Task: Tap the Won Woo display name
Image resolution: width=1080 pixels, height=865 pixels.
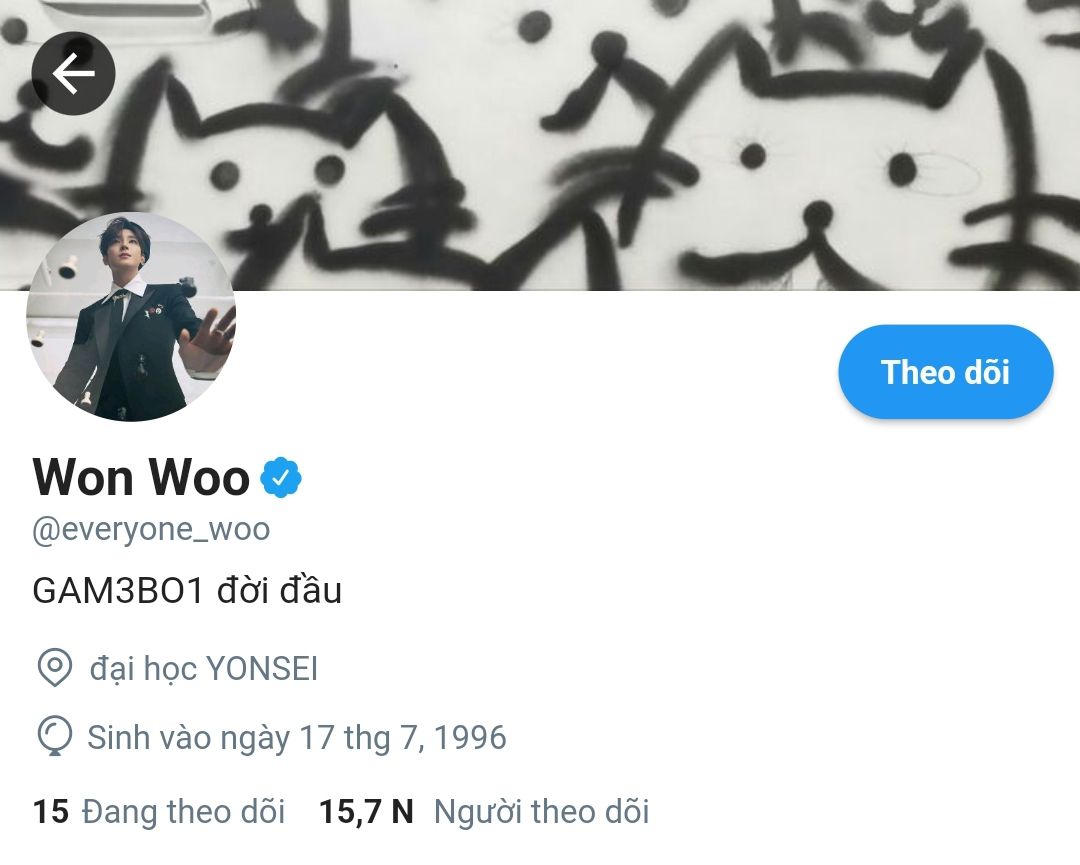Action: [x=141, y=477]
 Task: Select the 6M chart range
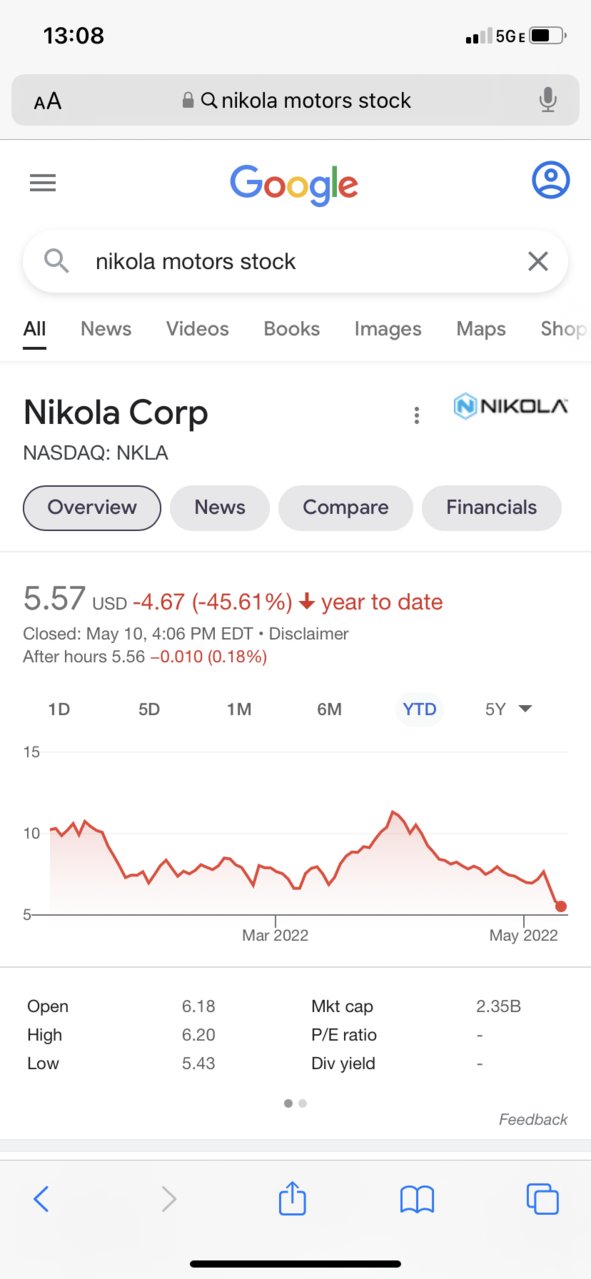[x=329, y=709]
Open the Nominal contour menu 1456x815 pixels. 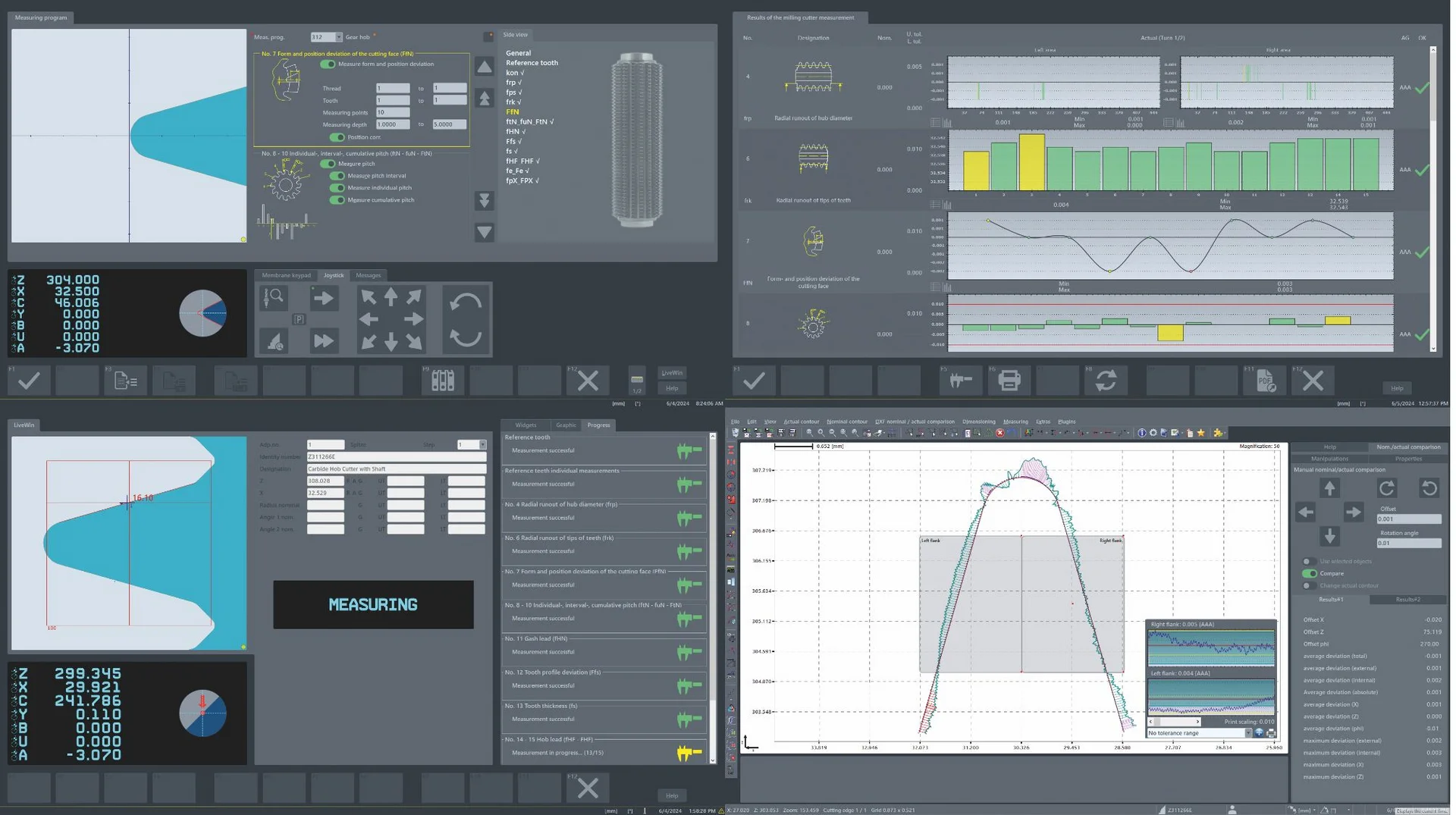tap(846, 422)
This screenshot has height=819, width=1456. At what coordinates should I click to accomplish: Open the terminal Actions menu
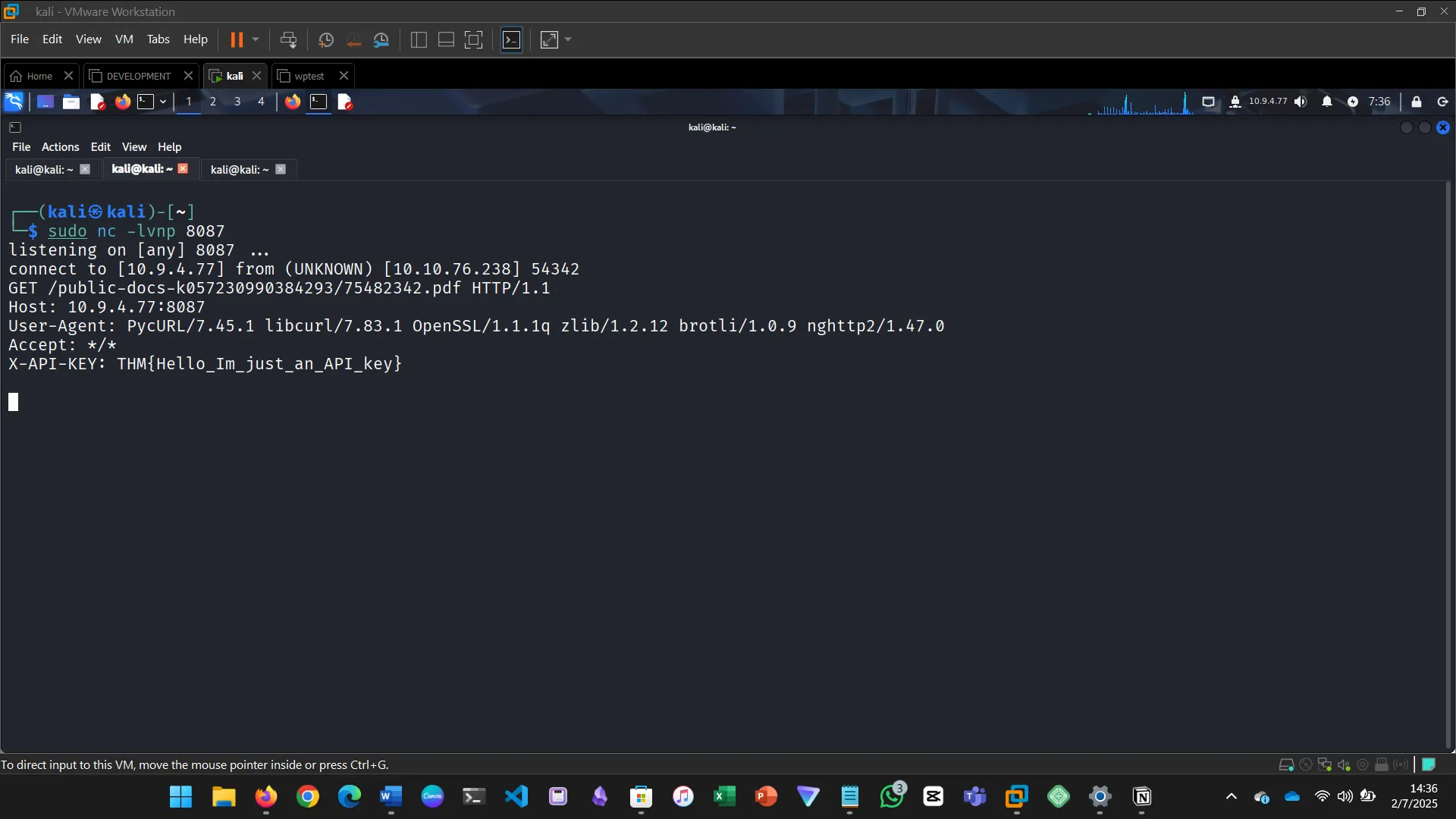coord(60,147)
====================
Rewrite the lines from the one containing "This screenshot has" through the end of the records, inclusive, as a numbered list without blank lines. Leave the pictures out.

• **Exercise response**:
1. This screenshot has height=819, width=1456. At what coordinates should I click to accomplish: Open the terminal Actions menu
2. coord(60,147)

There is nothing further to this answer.